* _Exercise passage_
────────────────

The Gift of Choice

The Road Not Taken

Two roads diverged in a yellow wood,
And sorry I could not travel both
And be one traveler, long I stood
And looked down one as far as I could
To where it bent in the undergrowth;

Then took the other, as just as fair,
And having perhaps the better claim,
Because it was grassy and wanted wear;
Though as for that the passing there
Had worn them really about the same,

autumn path

And both that morning equally lay
In leaves no step had trodden black.
Oh, I kept the first for another day!
Yet knowing how way leads on to way,
I doubted if I should ever come back.

I shall be telling this with a sigh
Somewhere ages and ages hence:
Two roads diverged in a wood, and I–
I took the one less traveled by,
And that has made all the difference.

I love this poem by Robert Frost. Even though it was written in 1920 the words are timeless. We are faced with choices every day. Some are small and of almost no consequence. Others are huge and we know that the choice we make will change our lives forever. Whatever we choose will make “all the difference” in what our future will be.

What makes the issue of choice even harder is that sometimes we don’t even get to make the choice. Somebody else makes it for us. As soon our second daughter was born my husband left for a job interview. He literally brought me home from the hospital and went to the airport.

new baby

He decided to take the new job in a new profession and move us 2,000 miles away. The day after Christmas the Christmas tree went to the curb and that night, when the movers finished, we started our drive across country. This was such a difficult time. I was filled with joy to have a beautiful family and drowning in sorrow to have to leave home.

────────────────

[Recorded data]
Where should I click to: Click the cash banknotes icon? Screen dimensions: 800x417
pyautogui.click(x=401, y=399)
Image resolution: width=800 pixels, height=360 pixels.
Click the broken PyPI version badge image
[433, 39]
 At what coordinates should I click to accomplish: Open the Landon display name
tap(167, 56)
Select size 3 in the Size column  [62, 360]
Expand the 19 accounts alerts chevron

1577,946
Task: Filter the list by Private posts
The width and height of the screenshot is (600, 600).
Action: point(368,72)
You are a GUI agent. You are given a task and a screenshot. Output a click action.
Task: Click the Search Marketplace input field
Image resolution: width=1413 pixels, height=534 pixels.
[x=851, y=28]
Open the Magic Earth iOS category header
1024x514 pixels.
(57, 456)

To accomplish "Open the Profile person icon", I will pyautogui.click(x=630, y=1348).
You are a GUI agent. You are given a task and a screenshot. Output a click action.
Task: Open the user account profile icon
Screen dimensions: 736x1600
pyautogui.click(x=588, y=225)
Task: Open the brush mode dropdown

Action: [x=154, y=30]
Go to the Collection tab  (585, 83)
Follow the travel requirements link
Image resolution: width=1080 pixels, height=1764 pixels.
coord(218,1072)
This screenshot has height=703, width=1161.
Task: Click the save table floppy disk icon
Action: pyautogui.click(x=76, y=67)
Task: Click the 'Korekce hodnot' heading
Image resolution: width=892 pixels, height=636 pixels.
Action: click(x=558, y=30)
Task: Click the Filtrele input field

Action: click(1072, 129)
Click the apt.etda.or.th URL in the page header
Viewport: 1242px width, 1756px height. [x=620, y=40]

────────────────

* _Work instruction 1_
Say whether each statement agrees with the post on choice, answering yes or no and quoting the words that decide it: (a) the poem was written in 1920; (b) the family moved 1,000 miles away; (c) the husband left for a job interview as soon as the second daughter was born.
* _Work instruction 2_
Resume the post on choice, picking up right after its final sentence and keeping its plain, first-person voice.

* _Response 1_
(a) Yes: "Even though it was written in 1920 the words are timeless."
(b) No: "move us 2,000 miles away."
(c) Yes: "As soon our second daughter was born my husband left for a job interview."

* _Response 2_
Maybe this experience is the reason why Frost’s poem has always spoken to me. He got to make the choice and whatever the outcome he could feel good about that. Sometimes, though, we don’t make a choice. It is made for us. Either way, the choice is a leap of faith. You won’t know until some time in the future if the choice was right. Even then you are really only guessing because you can’t know how the other choice would have turned out. You can’t see what “all the difference” was.

Did my husband make the right choice? We’ll never know, but I do know that, after the deep unhappiness caused by the move, wonderful things happened to us. Our lives blossomed in ways they may not have if he had made a different choice. I was given the gift of photography. We have amazing friends that we would never have if the choice had been different. We went on trips we never would have taken. We met people we never would have met. Do I wish I hadn’t had to live through the pain? Yes. Would I change our life now for what might have been? Never.

Having choices in our lives is a sacred gift. I wish you countless sacred gifts.